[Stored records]
------------
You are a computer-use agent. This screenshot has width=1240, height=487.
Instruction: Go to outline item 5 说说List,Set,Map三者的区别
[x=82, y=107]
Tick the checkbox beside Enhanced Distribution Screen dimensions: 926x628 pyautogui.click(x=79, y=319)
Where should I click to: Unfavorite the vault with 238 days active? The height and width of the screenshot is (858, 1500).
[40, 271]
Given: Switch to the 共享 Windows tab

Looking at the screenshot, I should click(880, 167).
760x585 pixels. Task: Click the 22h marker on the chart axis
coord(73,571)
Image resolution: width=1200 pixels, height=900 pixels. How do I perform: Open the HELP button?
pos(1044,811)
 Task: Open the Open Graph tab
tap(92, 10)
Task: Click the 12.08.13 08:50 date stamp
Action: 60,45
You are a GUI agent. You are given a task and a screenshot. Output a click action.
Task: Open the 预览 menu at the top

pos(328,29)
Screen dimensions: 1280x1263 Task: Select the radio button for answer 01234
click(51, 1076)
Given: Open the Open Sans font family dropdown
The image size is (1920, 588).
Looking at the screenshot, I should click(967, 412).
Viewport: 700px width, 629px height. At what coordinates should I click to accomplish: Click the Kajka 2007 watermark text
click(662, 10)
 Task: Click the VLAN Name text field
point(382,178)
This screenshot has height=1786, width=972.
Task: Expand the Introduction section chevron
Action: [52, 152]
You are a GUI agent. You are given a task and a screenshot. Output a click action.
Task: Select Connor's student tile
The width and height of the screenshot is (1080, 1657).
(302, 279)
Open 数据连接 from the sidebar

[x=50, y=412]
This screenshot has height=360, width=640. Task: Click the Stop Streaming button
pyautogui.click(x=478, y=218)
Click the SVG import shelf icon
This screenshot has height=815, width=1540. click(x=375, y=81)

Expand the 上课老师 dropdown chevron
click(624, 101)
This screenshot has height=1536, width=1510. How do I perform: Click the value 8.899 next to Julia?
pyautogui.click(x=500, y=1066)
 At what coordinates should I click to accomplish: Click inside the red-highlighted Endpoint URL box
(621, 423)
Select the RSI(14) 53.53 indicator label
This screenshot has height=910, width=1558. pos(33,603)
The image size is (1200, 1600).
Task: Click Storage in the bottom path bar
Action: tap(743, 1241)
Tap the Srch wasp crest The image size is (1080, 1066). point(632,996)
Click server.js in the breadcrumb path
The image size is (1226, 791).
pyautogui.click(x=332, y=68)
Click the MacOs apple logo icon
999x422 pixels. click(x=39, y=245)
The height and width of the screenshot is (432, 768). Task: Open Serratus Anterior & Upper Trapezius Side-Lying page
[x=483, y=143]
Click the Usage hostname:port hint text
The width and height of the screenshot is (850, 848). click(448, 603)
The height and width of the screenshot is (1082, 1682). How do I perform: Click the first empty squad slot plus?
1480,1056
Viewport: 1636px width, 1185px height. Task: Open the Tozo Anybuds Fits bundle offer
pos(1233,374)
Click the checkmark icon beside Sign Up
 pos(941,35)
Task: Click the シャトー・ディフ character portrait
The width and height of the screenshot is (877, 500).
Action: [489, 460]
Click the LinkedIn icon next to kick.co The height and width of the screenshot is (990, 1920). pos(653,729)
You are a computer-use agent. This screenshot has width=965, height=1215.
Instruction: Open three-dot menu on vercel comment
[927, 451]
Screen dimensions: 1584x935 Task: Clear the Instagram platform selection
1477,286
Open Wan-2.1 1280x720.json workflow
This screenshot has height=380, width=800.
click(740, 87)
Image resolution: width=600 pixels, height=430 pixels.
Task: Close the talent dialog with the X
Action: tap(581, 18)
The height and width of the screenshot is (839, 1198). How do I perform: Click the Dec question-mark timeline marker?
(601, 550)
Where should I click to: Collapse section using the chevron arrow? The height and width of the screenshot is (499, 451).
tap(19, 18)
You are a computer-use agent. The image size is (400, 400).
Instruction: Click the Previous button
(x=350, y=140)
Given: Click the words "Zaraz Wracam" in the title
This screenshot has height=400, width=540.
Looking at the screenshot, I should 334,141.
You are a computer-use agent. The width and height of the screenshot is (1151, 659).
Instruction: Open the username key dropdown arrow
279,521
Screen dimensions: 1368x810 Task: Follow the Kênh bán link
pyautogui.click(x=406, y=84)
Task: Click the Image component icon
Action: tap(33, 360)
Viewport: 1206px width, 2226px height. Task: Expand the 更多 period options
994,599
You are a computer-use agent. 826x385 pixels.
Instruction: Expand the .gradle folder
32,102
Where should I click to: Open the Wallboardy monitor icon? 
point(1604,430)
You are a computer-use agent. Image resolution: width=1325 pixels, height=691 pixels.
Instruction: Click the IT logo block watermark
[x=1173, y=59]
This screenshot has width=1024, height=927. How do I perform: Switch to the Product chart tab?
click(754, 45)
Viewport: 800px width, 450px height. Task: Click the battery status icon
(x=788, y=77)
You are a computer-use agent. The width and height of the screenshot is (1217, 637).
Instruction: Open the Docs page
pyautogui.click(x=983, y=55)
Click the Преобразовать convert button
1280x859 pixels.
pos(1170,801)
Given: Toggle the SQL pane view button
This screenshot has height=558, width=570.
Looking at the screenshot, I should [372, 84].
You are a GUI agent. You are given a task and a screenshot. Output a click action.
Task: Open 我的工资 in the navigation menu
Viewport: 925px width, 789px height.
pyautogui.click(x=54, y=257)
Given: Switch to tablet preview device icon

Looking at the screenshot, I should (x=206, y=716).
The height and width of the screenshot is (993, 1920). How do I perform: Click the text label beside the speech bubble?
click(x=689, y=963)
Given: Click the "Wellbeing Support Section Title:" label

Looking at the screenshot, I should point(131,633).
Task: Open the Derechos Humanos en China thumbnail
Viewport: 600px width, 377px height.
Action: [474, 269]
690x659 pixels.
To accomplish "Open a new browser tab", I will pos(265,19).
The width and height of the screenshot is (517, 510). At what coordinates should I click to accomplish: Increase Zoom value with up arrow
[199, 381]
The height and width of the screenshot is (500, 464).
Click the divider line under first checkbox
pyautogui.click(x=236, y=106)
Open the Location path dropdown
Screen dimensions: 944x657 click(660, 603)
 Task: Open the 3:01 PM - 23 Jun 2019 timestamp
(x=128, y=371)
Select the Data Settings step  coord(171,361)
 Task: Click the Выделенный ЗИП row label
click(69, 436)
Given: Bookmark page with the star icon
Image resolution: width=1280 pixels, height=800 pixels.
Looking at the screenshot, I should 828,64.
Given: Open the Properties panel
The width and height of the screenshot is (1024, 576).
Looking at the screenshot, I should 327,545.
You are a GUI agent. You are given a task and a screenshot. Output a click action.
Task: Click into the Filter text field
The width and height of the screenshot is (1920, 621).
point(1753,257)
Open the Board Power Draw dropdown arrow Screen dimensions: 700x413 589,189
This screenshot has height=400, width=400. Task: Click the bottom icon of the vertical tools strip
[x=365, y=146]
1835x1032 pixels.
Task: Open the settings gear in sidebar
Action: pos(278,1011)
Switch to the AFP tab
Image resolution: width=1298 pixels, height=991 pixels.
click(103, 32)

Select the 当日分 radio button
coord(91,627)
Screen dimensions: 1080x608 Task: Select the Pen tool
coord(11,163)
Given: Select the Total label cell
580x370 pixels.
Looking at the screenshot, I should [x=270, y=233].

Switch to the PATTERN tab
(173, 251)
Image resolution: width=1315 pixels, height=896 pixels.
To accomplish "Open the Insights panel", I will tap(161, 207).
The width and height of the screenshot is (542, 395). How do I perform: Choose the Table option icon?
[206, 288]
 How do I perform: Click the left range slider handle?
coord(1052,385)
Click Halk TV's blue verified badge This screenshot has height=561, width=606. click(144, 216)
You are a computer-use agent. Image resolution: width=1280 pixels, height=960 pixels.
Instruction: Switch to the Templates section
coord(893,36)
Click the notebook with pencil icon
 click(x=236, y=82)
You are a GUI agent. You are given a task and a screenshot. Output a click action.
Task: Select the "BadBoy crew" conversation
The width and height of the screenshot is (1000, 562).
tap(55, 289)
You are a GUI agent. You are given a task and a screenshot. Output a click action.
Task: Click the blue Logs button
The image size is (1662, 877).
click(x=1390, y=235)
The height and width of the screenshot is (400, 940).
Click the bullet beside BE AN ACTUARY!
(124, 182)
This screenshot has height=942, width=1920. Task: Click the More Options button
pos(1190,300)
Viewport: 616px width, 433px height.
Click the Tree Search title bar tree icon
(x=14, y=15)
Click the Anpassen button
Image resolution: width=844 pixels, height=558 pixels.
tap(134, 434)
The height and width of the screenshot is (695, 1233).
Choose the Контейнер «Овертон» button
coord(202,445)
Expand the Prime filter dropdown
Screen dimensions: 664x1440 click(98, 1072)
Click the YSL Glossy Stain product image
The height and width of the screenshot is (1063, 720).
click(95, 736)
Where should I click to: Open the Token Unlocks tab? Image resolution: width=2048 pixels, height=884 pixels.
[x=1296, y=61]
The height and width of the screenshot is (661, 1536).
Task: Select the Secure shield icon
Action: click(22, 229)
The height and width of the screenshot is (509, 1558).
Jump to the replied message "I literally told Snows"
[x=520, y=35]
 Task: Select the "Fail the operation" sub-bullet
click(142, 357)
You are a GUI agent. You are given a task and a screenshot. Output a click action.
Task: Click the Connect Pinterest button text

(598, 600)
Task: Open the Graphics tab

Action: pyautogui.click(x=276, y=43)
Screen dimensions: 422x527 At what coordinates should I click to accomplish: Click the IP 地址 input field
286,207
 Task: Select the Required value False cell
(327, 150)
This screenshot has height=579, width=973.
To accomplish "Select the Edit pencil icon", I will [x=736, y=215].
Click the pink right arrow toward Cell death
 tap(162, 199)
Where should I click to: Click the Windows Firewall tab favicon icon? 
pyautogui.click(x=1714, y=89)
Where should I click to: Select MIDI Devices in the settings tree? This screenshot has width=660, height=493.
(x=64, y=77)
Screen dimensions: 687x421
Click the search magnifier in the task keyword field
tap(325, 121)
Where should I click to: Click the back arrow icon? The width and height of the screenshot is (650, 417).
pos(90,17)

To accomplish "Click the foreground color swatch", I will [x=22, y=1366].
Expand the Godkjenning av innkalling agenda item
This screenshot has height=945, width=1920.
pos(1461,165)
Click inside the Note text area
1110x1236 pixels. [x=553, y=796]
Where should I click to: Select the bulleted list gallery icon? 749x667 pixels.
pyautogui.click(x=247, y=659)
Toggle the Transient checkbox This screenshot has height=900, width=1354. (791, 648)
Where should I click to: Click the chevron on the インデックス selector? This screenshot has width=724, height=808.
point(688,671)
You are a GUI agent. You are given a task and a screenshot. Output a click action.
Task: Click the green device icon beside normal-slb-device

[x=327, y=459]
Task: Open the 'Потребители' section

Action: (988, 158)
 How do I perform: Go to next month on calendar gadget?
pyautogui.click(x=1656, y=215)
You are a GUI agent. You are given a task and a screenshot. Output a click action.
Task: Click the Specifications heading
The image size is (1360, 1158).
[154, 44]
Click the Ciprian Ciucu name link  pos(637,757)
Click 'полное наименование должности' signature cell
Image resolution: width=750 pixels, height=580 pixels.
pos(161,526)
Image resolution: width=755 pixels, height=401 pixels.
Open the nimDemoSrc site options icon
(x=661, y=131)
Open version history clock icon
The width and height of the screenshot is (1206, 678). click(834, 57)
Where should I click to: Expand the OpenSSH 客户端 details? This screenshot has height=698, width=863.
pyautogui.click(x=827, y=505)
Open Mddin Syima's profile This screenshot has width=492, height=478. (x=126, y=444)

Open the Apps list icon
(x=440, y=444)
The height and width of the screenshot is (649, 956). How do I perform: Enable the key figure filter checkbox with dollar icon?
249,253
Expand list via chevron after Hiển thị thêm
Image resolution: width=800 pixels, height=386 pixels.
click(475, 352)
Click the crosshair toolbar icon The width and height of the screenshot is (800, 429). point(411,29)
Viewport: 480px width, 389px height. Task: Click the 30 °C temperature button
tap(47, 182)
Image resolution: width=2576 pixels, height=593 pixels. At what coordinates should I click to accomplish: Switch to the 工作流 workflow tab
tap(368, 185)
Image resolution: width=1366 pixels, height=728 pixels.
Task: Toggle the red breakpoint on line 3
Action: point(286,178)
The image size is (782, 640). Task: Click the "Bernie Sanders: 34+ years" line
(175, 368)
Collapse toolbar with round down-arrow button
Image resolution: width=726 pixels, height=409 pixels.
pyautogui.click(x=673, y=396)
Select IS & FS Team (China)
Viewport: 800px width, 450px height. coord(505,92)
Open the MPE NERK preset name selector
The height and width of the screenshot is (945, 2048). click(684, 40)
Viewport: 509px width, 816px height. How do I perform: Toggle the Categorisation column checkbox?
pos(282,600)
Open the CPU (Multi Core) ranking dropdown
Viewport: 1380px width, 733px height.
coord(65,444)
------------
**TASK INSTRUCTIONS:** Search the records for the string "panel" and return every line in which it occurs.

**SOLUTION TO THE PROBLEM:**
Given: Open the Properties panel
To accomplish "Open the Insights panel", I will tap(161, 207).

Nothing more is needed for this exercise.